When a lender gives out money to a borrower then he charges an interest rate and makes the borrower sign an agreement that he would repay the loan on time. This amount of money that is given out by the lender is called as a loan.
Loan is a kind of debt that needs to be paid back within the specified period of time. These loans can be obtained from banks, financial institutions, or credit unions. Loans can either be long term or short term loans. The short-term loans would cover fast cash, cash advance, payday loans or instant loans. People to meet emergencies that cannot be met with the monthly income in the middle of the month often use these loans. These loans are not to meet the long-term financial plans but are meant for the immediate needs.
When taking short-term loans you should know that the interest rates and the APR vary from one state to another. The short-term loans would be given for 10-20 days to one year. The cost of the loan depends on the amount that is taken. These short-term loans can be availed by anyone like salaried people, businessmen, students, and also for retired individuals.
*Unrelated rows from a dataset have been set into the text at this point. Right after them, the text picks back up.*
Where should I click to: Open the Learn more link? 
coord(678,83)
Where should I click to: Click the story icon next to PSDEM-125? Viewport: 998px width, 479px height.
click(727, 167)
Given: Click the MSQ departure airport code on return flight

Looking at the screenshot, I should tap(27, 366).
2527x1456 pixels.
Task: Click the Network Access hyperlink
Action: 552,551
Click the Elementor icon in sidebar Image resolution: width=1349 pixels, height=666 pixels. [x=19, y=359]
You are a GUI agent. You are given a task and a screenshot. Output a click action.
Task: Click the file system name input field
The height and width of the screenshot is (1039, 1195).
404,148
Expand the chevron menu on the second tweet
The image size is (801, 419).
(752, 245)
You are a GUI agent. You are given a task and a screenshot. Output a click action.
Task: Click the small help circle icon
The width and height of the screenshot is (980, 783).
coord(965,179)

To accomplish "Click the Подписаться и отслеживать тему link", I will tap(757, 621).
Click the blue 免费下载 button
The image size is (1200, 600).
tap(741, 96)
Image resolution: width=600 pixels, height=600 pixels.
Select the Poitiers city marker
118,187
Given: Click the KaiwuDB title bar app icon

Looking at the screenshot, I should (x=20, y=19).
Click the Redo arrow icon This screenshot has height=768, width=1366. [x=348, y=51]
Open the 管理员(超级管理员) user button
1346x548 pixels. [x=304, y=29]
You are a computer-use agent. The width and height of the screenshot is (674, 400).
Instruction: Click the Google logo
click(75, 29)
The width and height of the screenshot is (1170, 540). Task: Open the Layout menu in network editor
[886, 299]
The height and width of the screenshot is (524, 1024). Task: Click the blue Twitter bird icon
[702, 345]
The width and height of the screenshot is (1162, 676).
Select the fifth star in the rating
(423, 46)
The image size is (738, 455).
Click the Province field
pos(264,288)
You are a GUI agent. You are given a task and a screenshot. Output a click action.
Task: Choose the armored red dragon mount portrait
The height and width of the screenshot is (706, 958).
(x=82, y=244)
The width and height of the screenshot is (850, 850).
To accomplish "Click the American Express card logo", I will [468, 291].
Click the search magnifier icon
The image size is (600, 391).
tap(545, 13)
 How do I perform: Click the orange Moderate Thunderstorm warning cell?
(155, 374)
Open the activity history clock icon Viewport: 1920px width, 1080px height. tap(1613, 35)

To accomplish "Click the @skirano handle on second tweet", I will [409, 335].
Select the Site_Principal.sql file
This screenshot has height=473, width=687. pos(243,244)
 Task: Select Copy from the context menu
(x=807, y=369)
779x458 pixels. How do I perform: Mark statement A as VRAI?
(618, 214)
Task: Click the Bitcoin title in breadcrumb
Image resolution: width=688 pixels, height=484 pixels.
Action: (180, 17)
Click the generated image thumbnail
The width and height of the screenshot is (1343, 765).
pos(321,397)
With the help of these short-term loans students can easily meet the cost of their books and other expenditures. There are a number of schools that provide information and forms to students who want to apply for these short-term loans. The amount of loan however would be restricted to a few hundred dollars. The repayment duration for these loans is short. For students the repayment duration for these short term loans is ideally within 90 days or at times lesser than that. The student is required to prove that he or she is enrolled in the school and should complete the requisite forms. Besides this the student is also required to promise that they would not apply for any other short-term loan till they pay off the debt on the present loan. This means that they would be able to apply for another short-term loan only when they have paid off the amount on the present loan.
As there are a number of students who fall short of money there are quite
a number of schools also that give out short-term loans with
lower interest rates. These rates are unbelievably low as compared
to the rates offered by the local banks and the other financial
institutions. The student just has to pay off the
loan amount and the interest rate accrued. However the school
would charge an administration fees on the short-term loan.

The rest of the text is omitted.